Do I think twice about flushing bleach down the toilet? No, Sir. I don't even feel guilt about flushing the toilet but supposedly you should. It takes energy to treat the water, yadda yadda yadda. When I come home and realise I've left the lights on in the kitchen, I think about my bill, not a melting glacier. We simply don't have the right mind-set, at this apparently crucial stage in the Earth's history, to rectify our habits.

What can I do? I don't want to contribute to ruining our lovely world but it seems you can't help but do so at every turn. They say you shouldn't leave you TV on stand-by because it uses nearly as much electricity as it would if it were on. Yeah, but that's a bother isn't it? It's a pain. The on off button on my ten year old TV must have been pushed less than thirty times in it's life.

It's a futile battle the environmentalists face and I think it's going to take something pretty severe to happen for the rest of us to wake up, and seeing as the planet's decay will be steady, I don't know exactly what sort of event it can be? We need something like global typhoon, a wind over the whole surface of the world, or maybe two - one enormous one rotating in the northern hemisphere and an identical one in the south - to make us open our eyes. But that's never going to happen. And the other thing that works against the environmentalist is that when they say "In one hundred years, we'll have to live in underground caves with artificially produced oxygen pumped around individual pods that we'll sleep and work in" we think, "Cool! Like Blade Runner or something? Like Total Recall?"

We're idiots.

To say we're fighting a loosing battle is a gargantuan understatement. For every person that buys a hybrid petrol-electric car, one hundred more are buying SUV's. Any effort looks futile. Did you know that at any given time during the day, there are over 2,000 commercial planes in the air over the surface of the United States alone? That's a fact, and I don't know the global figure, but let's be very generous and say there are therefore 15,000 commercial jets in the air at any one point around the world at any given second of the day. And that's not counting private planes, fighter jets, military carriers, goods planes, tourist helicopters. That isn't going to change. What are we going to do, ground them? Develop their engines so they run off hemp oil?

So maybe instead of trying to save the world, which would be the ideal, we should look to developing ways of living in a completely poisoned and messed up world? Wouldn't that be more sensible? It's inevitable, after all. We're too stupid and uncooperative to save the world. You know why we like the idea of wind farms? Because they look great. Truly, we're screwed and so we might as well get used to it.

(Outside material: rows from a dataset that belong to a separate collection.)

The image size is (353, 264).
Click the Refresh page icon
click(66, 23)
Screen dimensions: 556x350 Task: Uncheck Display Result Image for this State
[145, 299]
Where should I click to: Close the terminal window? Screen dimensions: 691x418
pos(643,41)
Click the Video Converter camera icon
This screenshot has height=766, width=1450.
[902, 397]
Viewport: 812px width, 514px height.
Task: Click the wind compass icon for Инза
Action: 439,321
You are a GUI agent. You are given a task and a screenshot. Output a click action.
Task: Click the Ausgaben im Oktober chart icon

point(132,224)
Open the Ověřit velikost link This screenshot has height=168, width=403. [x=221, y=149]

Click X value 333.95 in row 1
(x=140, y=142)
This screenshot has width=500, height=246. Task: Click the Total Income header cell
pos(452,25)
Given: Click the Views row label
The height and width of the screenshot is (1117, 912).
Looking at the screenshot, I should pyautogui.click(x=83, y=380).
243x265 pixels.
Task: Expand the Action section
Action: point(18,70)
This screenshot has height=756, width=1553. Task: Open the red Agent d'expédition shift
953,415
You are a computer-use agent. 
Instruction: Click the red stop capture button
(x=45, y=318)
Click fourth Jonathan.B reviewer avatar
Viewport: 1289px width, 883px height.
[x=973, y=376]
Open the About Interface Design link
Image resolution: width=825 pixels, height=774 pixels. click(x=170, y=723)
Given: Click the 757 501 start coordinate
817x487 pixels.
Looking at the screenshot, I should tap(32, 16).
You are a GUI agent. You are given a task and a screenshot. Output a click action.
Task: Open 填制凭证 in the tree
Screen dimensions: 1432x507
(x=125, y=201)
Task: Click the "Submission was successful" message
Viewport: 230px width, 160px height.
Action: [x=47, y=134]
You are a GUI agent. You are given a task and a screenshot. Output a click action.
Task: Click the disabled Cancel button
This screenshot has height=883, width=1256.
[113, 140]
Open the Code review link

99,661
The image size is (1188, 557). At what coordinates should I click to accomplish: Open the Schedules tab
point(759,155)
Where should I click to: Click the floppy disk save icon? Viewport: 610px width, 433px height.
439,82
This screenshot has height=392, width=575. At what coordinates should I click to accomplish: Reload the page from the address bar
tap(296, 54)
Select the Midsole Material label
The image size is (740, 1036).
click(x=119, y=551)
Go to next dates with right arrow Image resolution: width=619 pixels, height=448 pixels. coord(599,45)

Anyway, I don't have time to prophesise about how to invent ways of surviving in the future, I've got some wine bottles to destroy.


Comments (1)

Tim wrote...

I just got back from Florida and in the Epcot centre 'do-gooder save the world section' while queuing to watch the 'Circle of Life' docu-cartoon-smack-on-the-legs-patronising movie it flashed up energy facts on the TV screen. Apparantly we could save over a BILLION GALLONS of petrol a year just by having our car tyres (or tires) inflated to the correct pressure.

That's all very well but the only petrol station near me that has an air machine is the Savacentre and it's hardly ever working or has at least two cars waiting to use it. And let's face it, they want us to buy more petrol - so where's their incentive to keep the air machines working properly? Catch 22 eh?